MirrorFace threat actors have been actively targeting various sectors, including media, political organizations, and academic institutions, since 2022. However, in 2023, they shifted their focus to manufacturers and research institutions, highlighting the evolving nature of cyber threats in the digital landscape.
The attack methods employed by the MirrorFace threat actors have also evolved over time. Initially, they utilized spear phishing techniques to gain access to sensitive networks. However, as security measures improved, the threat actors began exploiting vulnerabilities in external assets, particularly in Array AG and FortiGate products. Once they gain network access, they deploy the NOOPDOOR malware and utilize various tools to exfiltrate data, such as file listing and content review.
NOOPDOOR, a sophisticated shellcode, uses two distinct methods for implanting itself into legitimate applications. The Type1 method involves an XML file containing obfuscated C# code, which is compiled using MSBuild and executed by NOOPLDR. On the other hand, Type2 utilizes a DLL file to load NOOPLDR into a legitimate application via DLL side-loading. Both types retrieve encrypted data from specific files or registry entries, decrypt it using AES-CBC based on system information, and inject the code into a target application.
After the execution of the code, it is encrypted and saved in a specific registry location for future operations. The diversity of NOOPLDR samples is evident in their characteristics, with XML and DLL variants showcasing different behaviors and injection methods. DLL variants demonstrate more complex behaviors, including service installation and potential hiding, utilizing registry keys for payload storage.
According to JPCERT/CC, some NOOPLDR samples leverage processes like wuauclt.exe, lsass.exe, svchost.exe, and vdsldr.exe for injection. Type 2 NOOPLDR samples utilize Control Flow Flattening (CFF) to obfuscate their code, making analysis challenging. Tools like D810 can partially deobfuscate CFF, and JPCERT/CC offers a dedicated Python script for further deobfuscation.
NOOPDOOR communicates over port 443 using a Domain Generation Algorithm (DGA) and receives commands via port 47000. In addition to standard malware actions like file transfer and execution, NOOPDOOR can manipulate file timestamps, potentially impeding forensic investigations.
Threat actors associated with MirrorFace are actively seeking Windows network credentials by examining memory dumps of processes running Lsass, the NTDS.dit database, and sensitive registry hives. Security solutions like Microsoft Defender and EDR products can help detect credential theft activities. Post-intrusion, attackers utilize Windows network admin privileges to spread malware via SMB and scheduled tasks targeting file servers, AD, and anti-virus management servers.

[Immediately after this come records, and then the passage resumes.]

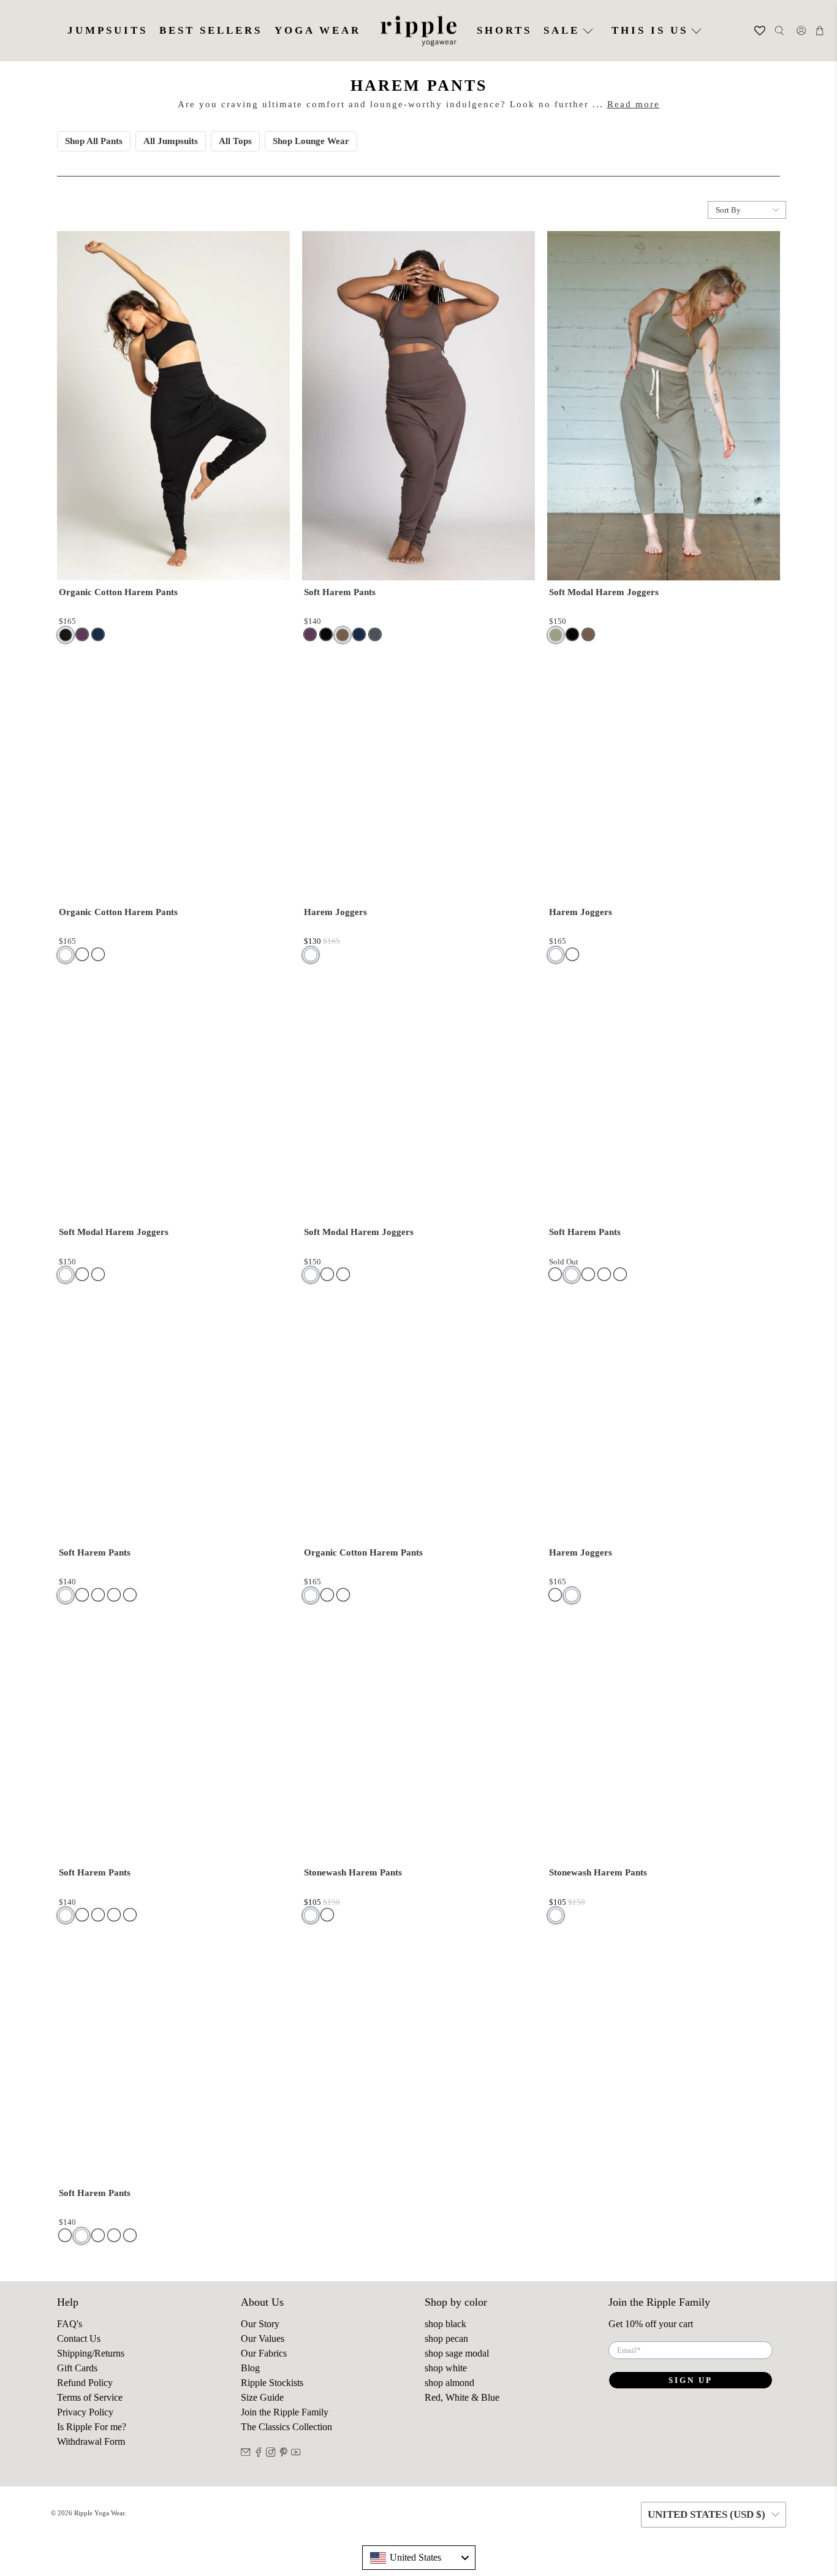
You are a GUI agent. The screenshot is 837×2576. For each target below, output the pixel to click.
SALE (561, 30)
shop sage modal (457, 2353)
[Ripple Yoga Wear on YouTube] (296, 2454)
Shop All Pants (94, 141)
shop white (446, 2368)
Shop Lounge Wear (311, 141)
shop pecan (446, 2338)
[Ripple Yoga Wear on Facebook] (258, 2454)
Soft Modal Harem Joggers (604, 592)
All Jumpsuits (170, 141)
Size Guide (262, 2397)
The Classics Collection (286, 2427)
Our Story (260, 2324)
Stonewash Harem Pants (353, 1872)
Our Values (262, 2338)
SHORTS (504, 30)
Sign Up (690, 2380)
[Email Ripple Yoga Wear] (246, 2454)
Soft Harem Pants (340, 592)
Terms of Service (90, 2397)
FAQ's (69, 2324)
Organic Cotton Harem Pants (118, 592)
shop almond (449, 2382)
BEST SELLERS (210, 30)
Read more (633, 104)
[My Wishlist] (752, 30)
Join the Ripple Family (284, 2412)
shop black (445, 2324)
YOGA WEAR (318, 30)
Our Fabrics (264, 2353)
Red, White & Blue (462, 2397)
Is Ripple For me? (91, 2427)
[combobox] (418, 2557)
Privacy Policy (85, 2412)
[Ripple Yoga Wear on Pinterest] (284, 2454)
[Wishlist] (744, 30)
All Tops (235, 141)
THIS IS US (650, 30)
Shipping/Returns (90, 2353)
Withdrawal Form (91, 2441)
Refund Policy (85, 2382)
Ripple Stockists (272, 2382)
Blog (250, 2368)
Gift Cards (77, 2368)
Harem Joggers (335, 912)
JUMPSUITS (107, 30)
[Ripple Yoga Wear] (418, 31)
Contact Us (78, 2338)
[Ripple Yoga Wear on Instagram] (271, 2454)
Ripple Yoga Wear (99, 2513)
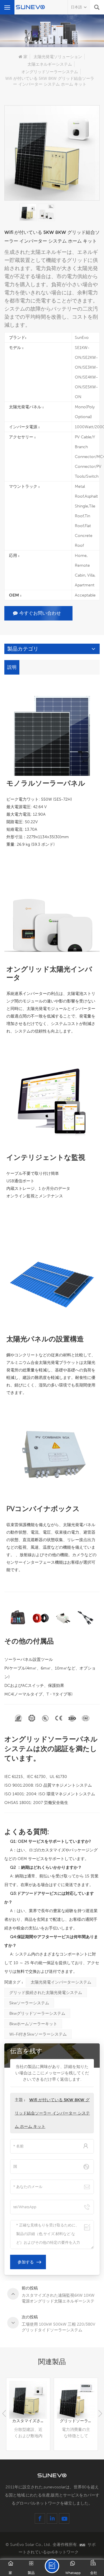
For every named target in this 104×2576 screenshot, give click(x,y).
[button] (100, 2413)
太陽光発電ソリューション (58, 56)
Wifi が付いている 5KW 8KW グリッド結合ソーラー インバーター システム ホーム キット (52, 2113)
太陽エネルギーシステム (49, 64)
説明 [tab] (11, 667)
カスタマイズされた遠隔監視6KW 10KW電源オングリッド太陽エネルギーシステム (31, 2420)
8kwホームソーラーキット (33, 2023)
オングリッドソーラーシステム (49, 71)
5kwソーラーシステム (29, 2003)
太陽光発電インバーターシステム (61, 1982)
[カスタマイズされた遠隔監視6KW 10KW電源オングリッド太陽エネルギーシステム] (28, 2400)
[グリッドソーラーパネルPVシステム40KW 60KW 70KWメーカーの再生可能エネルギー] (76, 2400)
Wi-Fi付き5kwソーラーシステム (38, 2034)
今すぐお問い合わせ (40, 613)
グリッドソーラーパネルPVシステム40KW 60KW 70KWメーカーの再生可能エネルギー (79, 2420)
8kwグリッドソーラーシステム (37, 2013)
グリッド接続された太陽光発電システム (45, 1992)
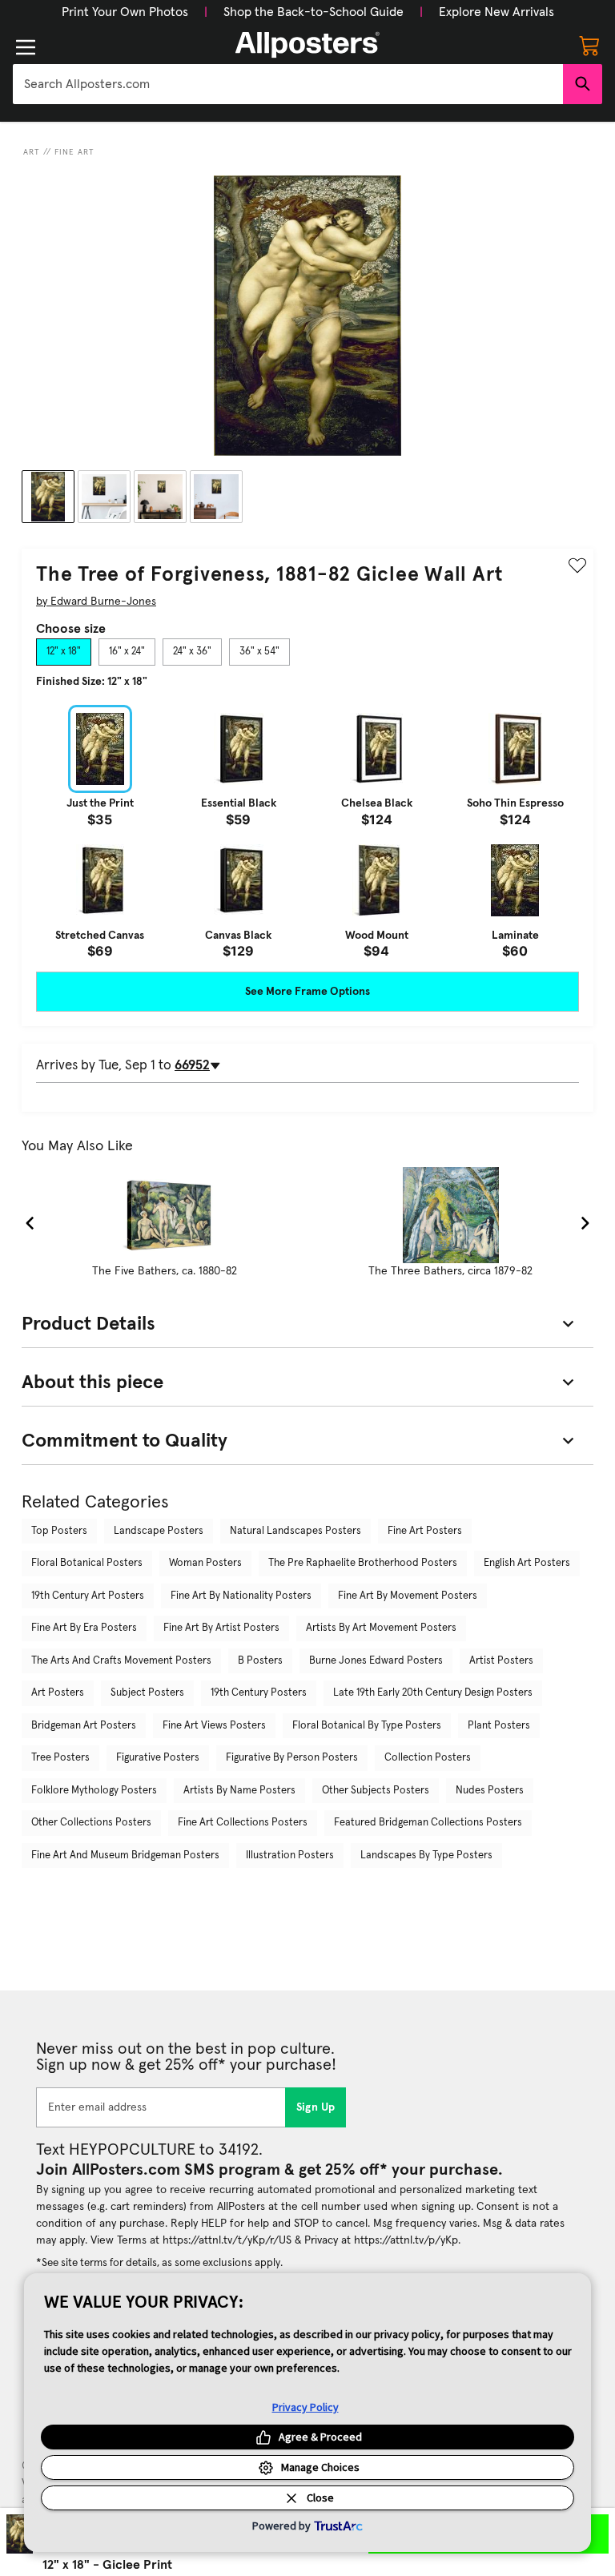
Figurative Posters (157, 1758)
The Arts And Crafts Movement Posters (121, 1661)
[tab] (63, 652)
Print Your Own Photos (125, 12)
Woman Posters (205, 1563)
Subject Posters (147, 1693)
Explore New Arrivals (496, 12)
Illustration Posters (290, 1855)
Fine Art (74, 152)
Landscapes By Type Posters (426, 1855)
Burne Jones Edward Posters (376, 1661)
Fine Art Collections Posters (243, 1822)
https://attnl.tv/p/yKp (406, 2240)
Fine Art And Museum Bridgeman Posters (125, 1855)
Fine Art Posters (425, 1531)
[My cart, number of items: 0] (589, 45)
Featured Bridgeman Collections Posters (428, 1822)
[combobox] (288, 84)
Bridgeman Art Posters (83, 1726)
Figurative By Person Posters (292, 1758)
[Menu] (25, 47)
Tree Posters (60, 1758)
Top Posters (59, 1531)
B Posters (260, 1661)
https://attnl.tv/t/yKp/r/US (227, 2240)
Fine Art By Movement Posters (407, 1596)
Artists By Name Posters (239, 1790)
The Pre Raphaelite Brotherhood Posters (362, 1563)
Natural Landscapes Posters (295, 1531)
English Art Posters (527, 1563)
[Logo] (307, 45)
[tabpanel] (307, 831)
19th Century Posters (259, 1693)
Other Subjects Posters (375, 1790)
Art (31, 152)
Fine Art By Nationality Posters (241, 1596)
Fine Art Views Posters (214, 1726)
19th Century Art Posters (87, 1596)
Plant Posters (499, 1726)
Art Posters (57, 1693)
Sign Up (316, 2107)
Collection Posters (427, 1758)
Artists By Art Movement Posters (381, 1628)
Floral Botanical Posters (87, 1563)
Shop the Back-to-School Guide (313, 12)
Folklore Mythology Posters (94, 1790)
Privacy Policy (305, 2407)
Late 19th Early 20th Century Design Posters (433, 1693)
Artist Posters (501, 1661)
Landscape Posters (158, 1531)
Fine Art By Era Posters (84, 1628)
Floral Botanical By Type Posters (366, 1726)
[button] (125, 12)
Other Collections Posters (91, 1822)
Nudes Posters (490, 1790)
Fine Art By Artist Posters (221, 1628)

Reconnaissance activities include uncommon commands like auditpol, bitsadmin, and dfsutil, with data exfiltration using WinRAR and SFTP. The attackers enumerate files with dir /s and target locations such as OneDrive, Teams, and IIS. Security solutions like Cynet XDR provide automated detection and response for endpoints, networks, and users to combat such sophisticated cyber threats effectively.
In conclusion, the activities of MirrorFace threat actors underscore the evolving nature of cyber threats and the need for robust security measures to safeguard sensitive information and networks from malicious actors. Stay vigilant and employ the latest cybersecurity tools and strategies to protect against emerging threats.